▶ _Work instructions_
A - In the article on the Supreme Court's seed patent decision, could you shorten the paragraph beginning "Bowman reasoned that most of those soybeans" while keeping its main facts?
B - What comes next in the article on the Supreme Court's Monsanto seed patent ruling? Continue it from its final sentence.

▶ _Excerpted text_
Content starts

Monsanto execs applaud Supreme Court's decision on seed patent
By Doug Rich and Dave Bergmeier
Two executives applauded a decision May 13 by the U.S. Supreme Court’s that said an Indiana farmer violated Monsanto Co.’s patents on soybean seeds resistant to its weed-killer by growing the beans without buying new seeds from the corporation.
According to a story by The Associated Press, the justices unanimously rejected Vernon Hugh Bowman’s argument that cheap soybeans he bought from a grain elevator are not covered by the Monsanto patents, even though most of them also were genetically modified to resist the company’s Roundup herbicide.
“I don’t know what the book was on a 9-0 vote, but we felt pretty good the way the case had gone,” Hugh Grant, chairman and chief executive officer at Monsanto said.
“I think it was an area that needed some precedent. It was an area that had not run all the way to the Supreme Court in a long, long time. It is not just Monsanto and it is not just agriculture—it is a broad range of technologies in the self-replicating area.”
Grant and Brett Begemann, president and chief commercial officer, spoke shortly after the decision was announced as they were attending Monsanto Media Days in St. Louis.
According to the AP, in the case decided by the court, Bowman bought expensive, patented Monsanto’s “Roundup Ready” seeds for his main crop of soybeans, but decided to look for something cheaper for a risky, late-season soybean planting. He went to a grain elevator that held soybeans it typically sells for feed, milling and other uses, but not as seed.
Bowman reasoned that most of those soybeans also would be resistant to weed killers, as they initially came from herbicide-resistant seeds, too, the AP reported. He was right, and he bought soybeans from the grain elevator and planted them over eight years. In 2007, Monsanto sued and won an $84,456 judgment.
Monsanto has a policy to protect its investment in seed development that prohibits farmers from saving or reusing the seeds once the crop is grown. Farmers must buy new seeds every year.

Content ends

▶ _Entries provided_
Content starts

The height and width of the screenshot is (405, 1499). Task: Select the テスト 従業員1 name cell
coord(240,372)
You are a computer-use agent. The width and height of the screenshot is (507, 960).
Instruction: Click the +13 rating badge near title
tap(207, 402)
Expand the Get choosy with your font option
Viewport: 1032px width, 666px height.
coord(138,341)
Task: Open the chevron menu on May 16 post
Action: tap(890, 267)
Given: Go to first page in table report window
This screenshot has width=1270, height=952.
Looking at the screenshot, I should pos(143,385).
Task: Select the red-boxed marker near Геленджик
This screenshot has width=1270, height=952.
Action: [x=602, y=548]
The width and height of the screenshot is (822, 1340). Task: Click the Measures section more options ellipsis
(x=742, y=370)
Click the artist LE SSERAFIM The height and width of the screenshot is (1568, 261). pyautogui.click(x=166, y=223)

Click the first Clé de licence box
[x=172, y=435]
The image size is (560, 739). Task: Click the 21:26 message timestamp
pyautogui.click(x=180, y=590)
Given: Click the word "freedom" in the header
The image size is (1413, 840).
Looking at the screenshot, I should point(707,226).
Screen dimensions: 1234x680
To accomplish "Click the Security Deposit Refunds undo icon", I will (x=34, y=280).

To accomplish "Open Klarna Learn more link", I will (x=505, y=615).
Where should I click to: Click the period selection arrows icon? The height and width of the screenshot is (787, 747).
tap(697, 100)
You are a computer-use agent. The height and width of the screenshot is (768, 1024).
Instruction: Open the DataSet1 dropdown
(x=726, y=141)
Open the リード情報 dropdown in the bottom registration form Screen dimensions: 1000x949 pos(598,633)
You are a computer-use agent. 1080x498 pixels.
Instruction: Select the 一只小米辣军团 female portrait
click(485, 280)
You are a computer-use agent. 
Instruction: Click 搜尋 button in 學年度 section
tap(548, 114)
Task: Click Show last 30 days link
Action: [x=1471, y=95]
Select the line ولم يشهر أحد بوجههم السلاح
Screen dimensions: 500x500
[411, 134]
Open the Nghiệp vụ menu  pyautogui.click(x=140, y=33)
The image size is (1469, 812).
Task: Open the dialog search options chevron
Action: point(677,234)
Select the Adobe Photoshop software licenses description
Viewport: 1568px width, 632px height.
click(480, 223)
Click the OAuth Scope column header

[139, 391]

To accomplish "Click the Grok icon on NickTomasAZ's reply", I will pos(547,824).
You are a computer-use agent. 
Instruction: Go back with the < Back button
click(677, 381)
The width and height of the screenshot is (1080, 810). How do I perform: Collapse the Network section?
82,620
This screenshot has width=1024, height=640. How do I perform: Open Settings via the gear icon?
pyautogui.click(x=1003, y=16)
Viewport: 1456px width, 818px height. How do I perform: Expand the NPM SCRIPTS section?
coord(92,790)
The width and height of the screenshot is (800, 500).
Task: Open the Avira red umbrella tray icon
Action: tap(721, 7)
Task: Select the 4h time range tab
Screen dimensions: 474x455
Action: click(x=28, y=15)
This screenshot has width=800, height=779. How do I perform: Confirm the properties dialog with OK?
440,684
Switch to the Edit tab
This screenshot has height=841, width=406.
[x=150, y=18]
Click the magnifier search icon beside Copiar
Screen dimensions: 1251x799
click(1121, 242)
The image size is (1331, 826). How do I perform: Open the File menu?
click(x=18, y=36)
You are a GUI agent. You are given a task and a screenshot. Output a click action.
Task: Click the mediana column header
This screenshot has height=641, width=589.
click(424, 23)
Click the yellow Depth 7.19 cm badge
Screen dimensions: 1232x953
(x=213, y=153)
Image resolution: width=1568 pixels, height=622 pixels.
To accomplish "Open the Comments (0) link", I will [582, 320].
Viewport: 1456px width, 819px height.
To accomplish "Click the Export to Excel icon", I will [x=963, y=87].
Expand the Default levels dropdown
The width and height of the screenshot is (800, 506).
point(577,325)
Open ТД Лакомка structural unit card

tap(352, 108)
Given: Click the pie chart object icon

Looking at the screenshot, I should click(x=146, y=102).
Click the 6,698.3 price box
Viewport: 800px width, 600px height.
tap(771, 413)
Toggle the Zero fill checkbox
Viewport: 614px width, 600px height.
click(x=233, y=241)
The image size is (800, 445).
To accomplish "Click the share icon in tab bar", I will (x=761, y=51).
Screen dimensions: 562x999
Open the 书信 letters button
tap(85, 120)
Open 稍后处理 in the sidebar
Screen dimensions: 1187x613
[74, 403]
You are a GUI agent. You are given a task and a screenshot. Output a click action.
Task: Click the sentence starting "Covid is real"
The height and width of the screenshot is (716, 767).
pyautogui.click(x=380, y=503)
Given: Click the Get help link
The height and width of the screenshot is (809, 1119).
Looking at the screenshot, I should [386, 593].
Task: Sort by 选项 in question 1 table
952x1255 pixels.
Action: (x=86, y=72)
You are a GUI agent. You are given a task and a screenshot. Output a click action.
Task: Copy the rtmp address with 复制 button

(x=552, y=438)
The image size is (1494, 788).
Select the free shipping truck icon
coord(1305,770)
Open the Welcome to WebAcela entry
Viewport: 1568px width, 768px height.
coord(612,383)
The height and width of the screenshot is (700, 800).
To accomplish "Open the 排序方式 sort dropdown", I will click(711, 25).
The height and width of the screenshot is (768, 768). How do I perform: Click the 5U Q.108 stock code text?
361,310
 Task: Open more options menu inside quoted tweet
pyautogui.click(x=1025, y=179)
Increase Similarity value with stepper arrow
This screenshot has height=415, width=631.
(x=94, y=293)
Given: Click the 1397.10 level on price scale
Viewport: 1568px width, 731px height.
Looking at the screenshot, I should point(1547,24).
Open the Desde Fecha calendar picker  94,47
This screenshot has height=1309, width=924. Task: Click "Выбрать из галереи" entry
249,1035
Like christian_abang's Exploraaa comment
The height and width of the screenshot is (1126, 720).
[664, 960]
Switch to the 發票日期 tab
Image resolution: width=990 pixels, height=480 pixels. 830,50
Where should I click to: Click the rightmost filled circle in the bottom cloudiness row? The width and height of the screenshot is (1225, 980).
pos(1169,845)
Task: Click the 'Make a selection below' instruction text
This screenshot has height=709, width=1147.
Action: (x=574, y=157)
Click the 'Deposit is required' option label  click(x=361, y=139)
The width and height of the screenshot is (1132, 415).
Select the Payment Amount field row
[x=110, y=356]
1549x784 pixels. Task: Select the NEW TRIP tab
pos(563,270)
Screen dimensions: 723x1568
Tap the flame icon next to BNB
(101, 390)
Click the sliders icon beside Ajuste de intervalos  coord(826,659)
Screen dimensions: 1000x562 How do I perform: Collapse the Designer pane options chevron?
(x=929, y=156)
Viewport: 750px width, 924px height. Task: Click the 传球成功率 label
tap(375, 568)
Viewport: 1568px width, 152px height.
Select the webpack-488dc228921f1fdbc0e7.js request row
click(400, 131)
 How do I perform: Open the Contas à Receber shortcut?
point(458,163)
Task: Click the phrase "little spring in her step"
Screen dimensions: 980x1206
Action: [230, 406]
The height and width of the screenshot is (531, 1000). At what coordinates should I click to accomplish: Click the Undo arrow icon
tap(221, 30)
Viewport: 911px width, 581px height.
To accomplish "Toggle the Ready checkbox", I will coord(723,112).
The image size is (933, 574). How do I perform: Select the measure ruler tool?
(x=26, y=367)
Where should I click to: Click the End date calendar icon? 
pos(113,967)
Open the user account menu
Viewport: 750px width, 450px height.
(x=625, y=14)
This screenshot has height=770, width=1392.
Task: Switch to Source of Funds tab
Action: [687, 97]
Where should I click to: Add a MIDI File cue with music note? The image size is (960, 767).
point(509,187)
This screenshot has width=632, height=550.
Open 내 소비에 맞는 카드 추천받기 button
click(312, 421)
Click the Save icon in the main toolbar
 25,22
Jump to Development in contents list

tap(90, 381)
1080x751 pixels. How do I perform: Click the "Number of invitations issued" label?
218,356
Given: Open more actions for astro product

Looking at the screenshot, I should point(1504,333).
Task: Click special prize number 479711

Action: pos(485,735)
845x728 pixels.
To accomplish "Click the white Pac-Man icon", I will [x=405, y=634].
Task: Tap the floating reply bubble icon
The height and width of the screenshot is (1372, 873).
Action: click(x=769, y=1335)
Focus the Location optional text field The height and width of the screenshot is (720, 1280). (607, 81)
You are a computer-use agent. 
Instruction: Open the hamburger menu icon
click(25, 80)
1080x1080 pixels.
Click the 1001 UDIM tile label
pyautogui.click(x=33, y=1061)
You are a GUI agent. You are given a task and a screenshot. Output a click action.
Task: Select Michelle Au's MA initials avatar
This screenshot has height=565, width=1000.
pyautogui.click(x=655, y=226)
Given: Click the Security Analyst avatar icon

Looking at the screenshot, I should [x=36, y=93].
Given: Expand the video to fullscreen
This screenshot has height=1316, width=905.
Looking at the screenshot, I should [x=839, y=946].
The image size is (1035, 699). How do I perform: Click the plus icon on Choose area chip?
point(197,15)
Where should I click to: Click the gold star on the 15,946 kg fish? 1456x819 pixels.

Content ends

▶ _Written answers_
A - Bowman figured most of the grain elevator's soybeans would resist weed killers because they originally came from herbicide-resistant seeds. He was right, and he bought and planted them over eight years. Monsanto sued in 2007 and won an $84,456 judgment.

B -
While Monsanto won this case, the court refused to make a sweeping decision that would cover other self-replicating technologies like DNA molecules and nanotechnologies, leaving that for another day. Businesses and researchers had been closely watching this case in hopes of getting guidance on patents, but Justice Elena Kagan said the court’s holding only “addresses the situation before us.”
More than 90 percent of American soybean farms use Monsanto’s seeds, which first came on the market in 1996, the AP reported.
Bowman’s lawyers argued that Monsanto’s patent rights stopped with the sale of the first crop of beans instead of extending to each new crop soybean farmers grow that has the gene modification that allows it to withstand the application of weed-killer.
But Kagan disagreed. “Bowman planted Monsanto’s patented soybeans solely to make and market replicas of them, thus depriving the company of the reward patent law provides for the sale of each article,’’ she said. “Patent exhaustion provides no haven for such conduct.” Bowman also said he should not be liable, in part, because soybeans naturally sprout when planted.
Kagan said the court also did not buy that argument. “We think the blame-the-bean defense tough to credit,” she said.
Andrew Kimbrell, executive director of Center for Food Safety, said the ruling was wrong.
“The court chose to protect Monsanto over farmers,” Kimbrell said. “The court’s ruling is contrary to logic and to agronomics, because it improperly attributes seeds’ reproduction to farmers, rather than nature.”
The soybean case is Bowman v. Monsanto Co., 11-796.
Jesse J. Holland reported on this story for AP.